Exercise prompt —
With the pictures excluded, output only the lines from the one containing "Collapse the Embedded" through the last line of the entries, unchanged.

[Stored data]
*** Begin section ***
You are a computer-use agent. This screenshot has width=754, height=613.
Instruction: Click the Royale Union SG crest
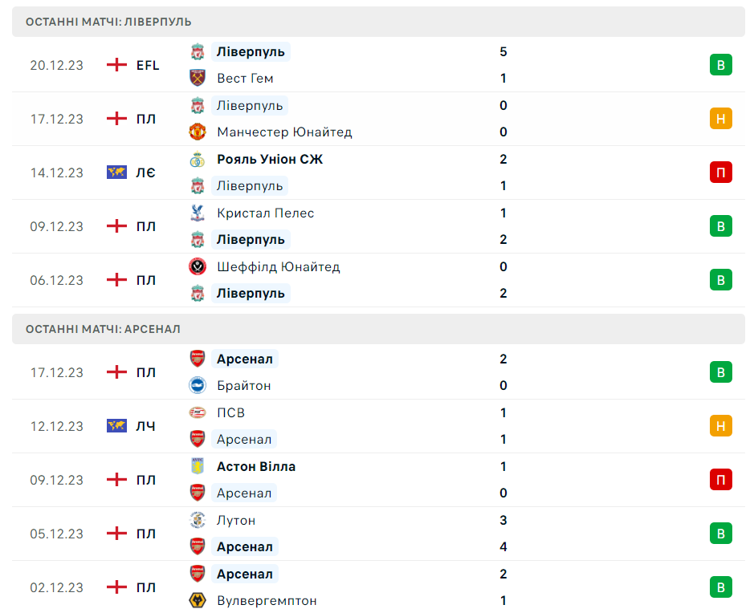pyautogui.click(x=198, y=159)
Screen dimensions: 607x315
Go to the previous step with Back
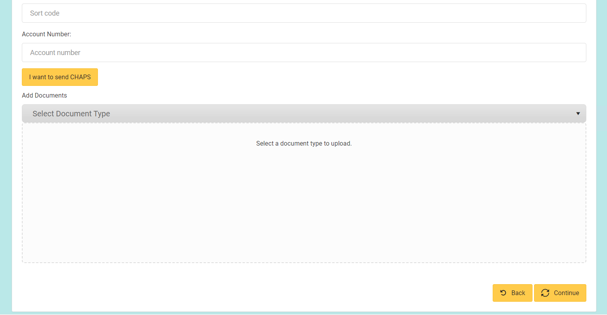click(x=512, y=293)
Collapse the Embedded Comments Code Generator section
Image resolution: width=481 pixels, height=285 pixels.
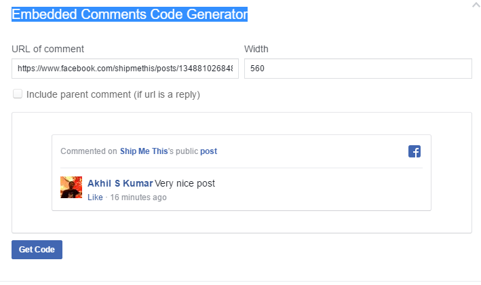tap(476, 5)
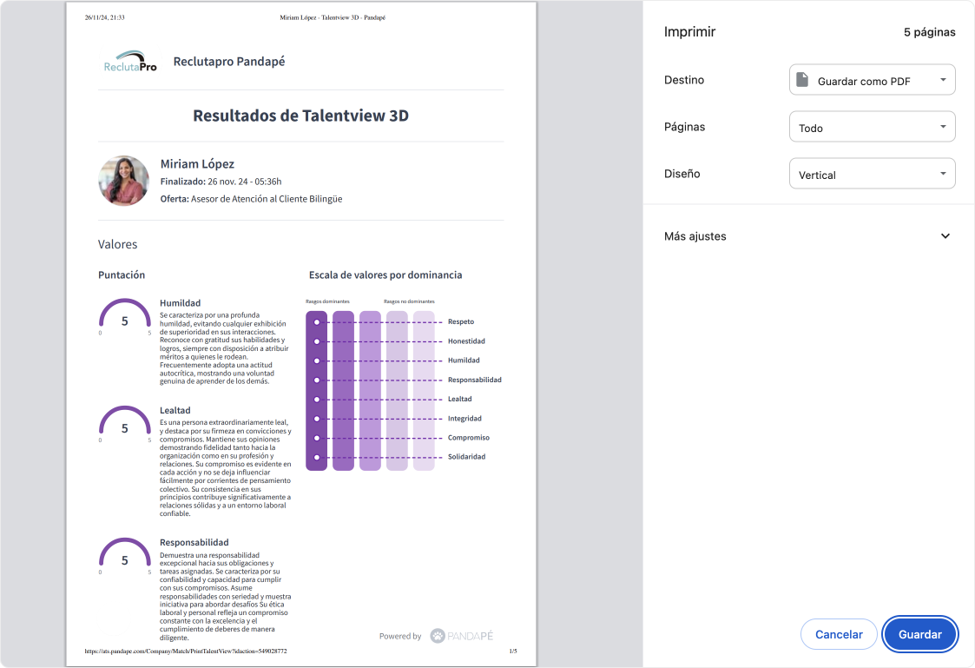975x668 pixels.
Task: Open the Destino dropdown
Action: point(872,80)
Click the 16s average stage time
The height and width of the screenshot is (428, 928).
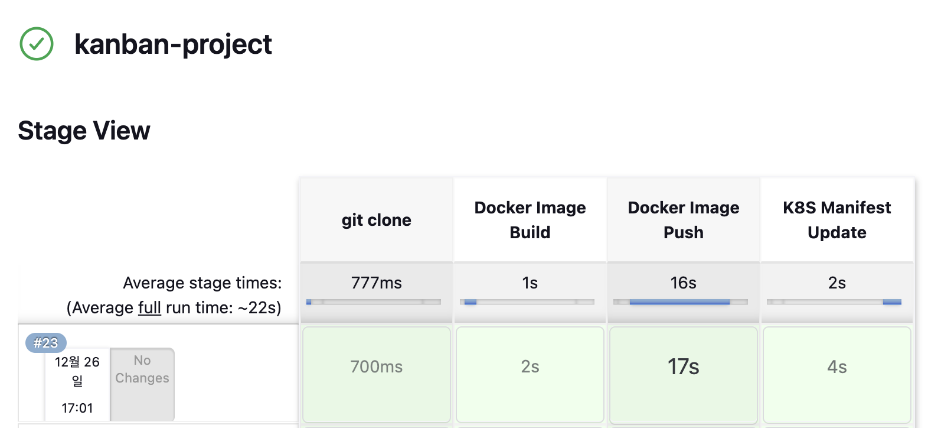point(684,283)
*** End section ***
Response to the exercise —
Collapse the Embedded Comments Code Generator section
Image resolution: width=481 pixels, height=285 pixels.
tap(476, 5)
975x668 pixels.
Task: Open the Destino dropdown
Action: point(872,80)
Click the 16s average stage time
The height and width of the screenshot is (428, 928).
point(684,283)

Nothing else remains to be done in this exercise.